Severe outcomes (loss of kidney function, kidney failure, death from kidney or cardiovascular causes) occurred 331 times among those treated with semaglutide versus 410 events in the placebo group.

When scaled by follow-up years, there were 5.8 events per 100 years among those on semaglutide compared to 7.5 events per 100 years in the placebo group.

kidney function declined more slowly in the semaglutide group. The risk of major cardiovascular events such as heart attack was reduced by 18%. The risk of death from any cause was reduced by 20% among those treated with semaglutide.

Diabetes is a leading risk factor for kidney disease which is a leading cause of death worldwide. Approximately 1 in 3 people with diabetes also has chronic kidney disease.

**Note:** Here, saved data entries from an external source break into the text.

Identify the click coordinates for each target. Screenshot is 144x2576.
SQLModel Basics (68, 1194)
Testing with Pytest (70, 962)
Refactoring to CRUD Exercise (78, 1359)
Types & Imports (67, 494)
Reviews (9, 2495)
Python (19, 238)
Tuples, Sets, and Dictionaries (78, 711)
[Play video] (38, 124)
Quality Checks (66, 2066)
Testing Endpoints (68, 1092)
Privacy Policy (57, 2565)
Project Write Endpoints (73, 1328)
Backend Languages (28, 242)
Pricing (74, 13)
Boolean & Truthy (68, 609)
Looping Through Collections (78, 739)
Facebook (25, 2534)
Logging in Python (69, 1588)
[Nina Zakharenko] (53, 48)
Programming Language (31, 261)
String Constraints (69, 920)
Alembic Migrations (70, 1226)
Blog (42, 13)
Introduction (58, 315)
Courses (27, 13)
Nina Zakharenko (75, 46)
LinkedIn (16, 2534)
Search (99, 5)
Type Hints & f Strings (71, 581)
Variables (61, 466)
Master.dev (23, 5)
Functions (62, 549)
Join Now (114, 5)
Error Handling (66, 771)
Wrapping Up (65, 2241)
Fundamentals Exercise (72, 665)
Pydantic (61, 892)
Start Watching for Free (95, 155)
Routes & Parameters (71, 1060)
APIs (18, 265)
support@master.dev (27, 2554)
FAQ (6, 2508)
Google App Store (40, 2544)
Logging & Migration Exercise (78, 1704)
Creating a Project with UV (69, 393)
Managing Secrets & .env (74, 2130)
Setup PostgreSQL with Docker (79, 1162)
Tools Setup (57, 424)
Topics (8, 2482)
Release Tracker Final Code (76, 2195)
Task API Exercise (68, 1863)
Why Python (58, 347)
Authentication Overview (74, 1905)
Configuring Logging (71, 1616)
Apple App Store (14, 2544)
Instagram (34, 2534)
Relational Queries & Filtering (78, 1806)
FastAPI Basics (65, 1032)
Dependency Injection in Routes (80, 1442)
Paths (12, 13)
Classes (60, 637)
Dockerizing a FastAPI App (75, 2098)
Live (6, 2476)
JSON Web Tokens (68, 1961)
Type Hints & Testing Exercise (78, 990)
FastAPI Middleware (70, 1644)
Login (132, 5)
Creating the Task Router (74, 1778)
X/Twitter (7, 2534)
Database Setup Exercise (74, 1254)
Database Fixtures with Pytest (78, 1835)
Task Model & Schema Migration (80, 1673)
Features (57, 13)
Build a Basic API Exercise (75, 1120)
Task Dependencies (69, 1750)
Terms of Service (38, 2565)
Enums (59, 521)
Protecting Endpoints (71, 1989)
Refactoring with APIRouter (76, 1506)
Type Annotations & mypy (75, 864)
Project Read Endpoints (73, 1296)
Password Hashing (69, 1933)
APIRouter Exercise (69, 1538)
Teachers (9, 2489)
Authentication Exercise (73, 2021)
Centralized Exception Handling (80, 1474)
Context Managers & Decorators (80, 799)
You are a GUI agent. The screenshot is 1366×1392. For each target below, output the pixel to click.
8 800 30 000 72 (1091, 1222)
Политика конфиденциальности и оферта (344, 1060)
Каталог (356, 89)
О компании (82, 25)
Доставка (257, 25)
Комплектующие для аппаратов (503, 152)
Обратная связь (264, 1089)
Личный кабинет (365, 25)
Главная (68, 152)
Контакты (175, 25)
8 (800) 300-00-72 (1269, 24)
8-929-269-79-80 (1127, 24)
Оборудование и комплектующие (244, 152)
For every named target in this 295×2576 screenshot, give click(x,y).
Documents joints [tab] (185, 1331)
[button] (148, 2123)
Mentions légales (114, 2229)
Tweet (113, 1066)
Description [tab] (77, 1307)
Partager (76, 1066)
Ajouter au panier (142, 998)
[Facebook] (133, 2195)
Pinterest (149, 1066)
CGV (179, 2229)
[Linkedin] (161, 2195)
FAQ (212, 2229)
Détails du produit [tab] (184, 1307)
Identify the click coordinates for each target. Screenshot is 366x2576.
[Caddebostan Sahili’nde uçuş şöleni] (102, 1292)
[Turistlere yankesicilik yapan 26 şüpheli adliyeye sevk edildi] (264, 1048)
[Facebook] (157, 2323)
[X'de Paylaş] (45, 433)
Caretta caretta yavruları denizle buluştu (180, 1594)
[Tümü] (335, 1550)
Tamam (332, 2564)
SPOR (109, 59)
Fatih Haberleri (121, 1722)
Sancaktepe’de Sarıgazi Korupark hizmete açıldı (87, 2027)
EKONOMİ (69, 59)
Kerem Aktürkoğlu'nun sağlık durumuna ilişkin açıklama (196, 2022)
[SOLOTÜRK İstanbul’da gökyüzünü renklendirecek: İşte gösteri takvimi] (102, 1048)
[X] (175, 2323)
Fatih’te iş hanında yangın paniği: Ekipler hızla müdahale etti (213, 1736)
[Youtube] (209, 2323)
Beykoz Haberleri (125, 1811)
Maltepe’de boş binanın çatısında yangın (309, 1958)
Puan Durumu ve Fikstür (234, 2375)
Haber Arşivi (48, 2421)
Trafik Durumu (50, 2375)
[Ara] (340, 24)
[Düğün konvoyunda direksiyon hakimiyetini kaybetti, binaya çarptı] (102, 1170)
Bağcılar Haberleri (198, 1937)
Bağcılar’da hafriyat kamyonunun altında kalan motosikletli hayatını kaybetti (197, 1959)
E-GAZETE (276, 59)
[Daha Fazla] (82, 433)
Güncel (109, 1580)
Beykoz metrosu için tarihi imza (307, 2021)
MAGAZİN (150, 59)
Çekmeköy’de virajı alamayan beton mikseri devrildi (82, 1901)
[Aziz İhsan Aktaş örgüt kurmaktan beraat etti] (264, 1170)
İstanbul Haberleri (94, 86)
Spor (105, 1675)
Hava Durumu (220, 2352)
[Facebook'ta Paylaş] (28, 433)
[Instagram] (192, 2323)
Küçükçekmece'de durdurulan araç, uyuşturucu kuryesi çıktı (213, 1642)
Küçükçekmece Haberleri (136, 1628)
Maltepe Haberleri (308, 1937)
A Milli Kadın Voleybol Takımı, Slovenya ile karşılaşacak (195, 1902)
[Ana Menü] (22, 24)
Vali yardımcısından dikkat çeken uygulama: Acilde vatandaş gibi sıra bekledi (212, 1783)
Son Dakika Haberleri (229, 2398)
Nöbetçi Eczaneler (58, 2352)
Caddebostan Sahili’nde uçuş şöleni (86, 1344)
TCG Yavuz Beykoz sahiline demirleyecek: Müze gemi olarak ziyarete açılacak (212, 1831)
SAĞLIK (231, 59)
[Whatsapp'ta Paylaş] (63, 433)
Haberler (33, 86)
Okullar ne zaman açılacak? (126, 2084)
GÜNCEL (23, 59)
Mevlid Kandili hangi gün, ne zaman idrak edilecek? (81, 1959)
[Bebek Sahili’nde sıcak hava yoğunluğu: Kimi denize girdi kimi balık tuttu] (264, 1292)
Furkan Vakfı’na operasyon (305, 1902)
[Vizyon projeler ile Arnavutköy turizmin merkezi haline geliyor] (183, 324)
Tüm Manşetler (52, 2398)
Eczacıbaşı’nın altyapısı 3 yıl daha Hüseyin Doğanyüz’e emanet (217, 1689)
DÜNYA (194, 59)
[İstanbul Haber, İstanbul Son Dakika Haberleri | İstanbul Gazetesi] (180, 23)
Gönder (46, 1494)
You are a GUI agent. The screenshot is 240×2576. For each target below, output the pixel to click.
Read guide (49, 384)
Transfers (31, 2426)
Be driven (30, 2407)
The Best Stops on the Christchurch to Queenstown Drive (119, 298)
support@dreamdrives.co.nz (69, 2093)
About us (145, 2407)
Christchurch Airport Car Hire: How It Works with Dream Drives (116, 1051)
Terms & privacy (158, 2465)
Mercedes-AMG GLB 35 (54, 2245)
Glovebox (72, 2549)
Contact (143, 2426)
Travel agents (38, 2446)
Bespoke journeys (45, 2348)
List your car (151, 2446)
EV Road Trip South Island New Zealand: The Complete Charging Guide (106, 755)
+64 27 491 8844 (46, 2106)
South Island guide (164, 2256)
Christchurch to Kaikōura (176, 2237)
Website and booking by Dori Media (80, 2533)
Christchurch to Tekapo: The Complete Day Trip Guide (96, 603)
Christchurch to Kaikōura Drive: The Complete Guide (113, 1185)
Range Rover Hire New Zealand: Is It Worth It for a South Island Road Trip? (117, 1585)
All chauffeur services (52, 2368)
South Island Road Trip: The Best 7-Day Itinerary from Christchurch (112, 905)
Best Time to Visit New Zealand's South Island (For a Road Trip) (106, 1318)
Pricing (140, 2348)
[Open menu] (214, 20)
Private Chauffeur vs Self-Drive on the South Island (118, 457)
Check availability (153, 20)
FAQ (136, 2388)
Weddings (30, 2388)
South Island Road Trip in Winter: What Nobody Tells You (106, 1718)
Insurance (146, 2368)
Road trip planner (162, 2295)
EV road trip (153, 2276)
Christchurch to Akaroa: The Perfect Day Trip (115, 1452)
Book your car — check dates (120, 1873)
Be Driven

High blood sugar levels in diabetics can damage kidney blood vessels and strain the heart.

Semaglutide showed benefits beyond kidney protection including heart protection and overall mortality reduction.

Semaglutide is already approved in the US for treating type 2 diabetes (as Ozempic) and obesity (as Wegovy).

Participants were followed for an average of 3½ years. The study ended early due to the promising results observed. An independent monitoring committee recommended early termination of the trial.

Dr. Vlado Perkovic, a nephrologist and provost at the University of New South Wales Sydney, stated, “The effect size was a bit larger than we had expected, and therefore, the results were highly statistically significant.”

There are three other drug treatments that provide benefits for diabetic kidney disease. Clinicians must now consider the order and priority of using semaglutide.

More than two-thirds of the trial participants were at very high risk of severe outcomes such as kidney failure and cardiovascular events.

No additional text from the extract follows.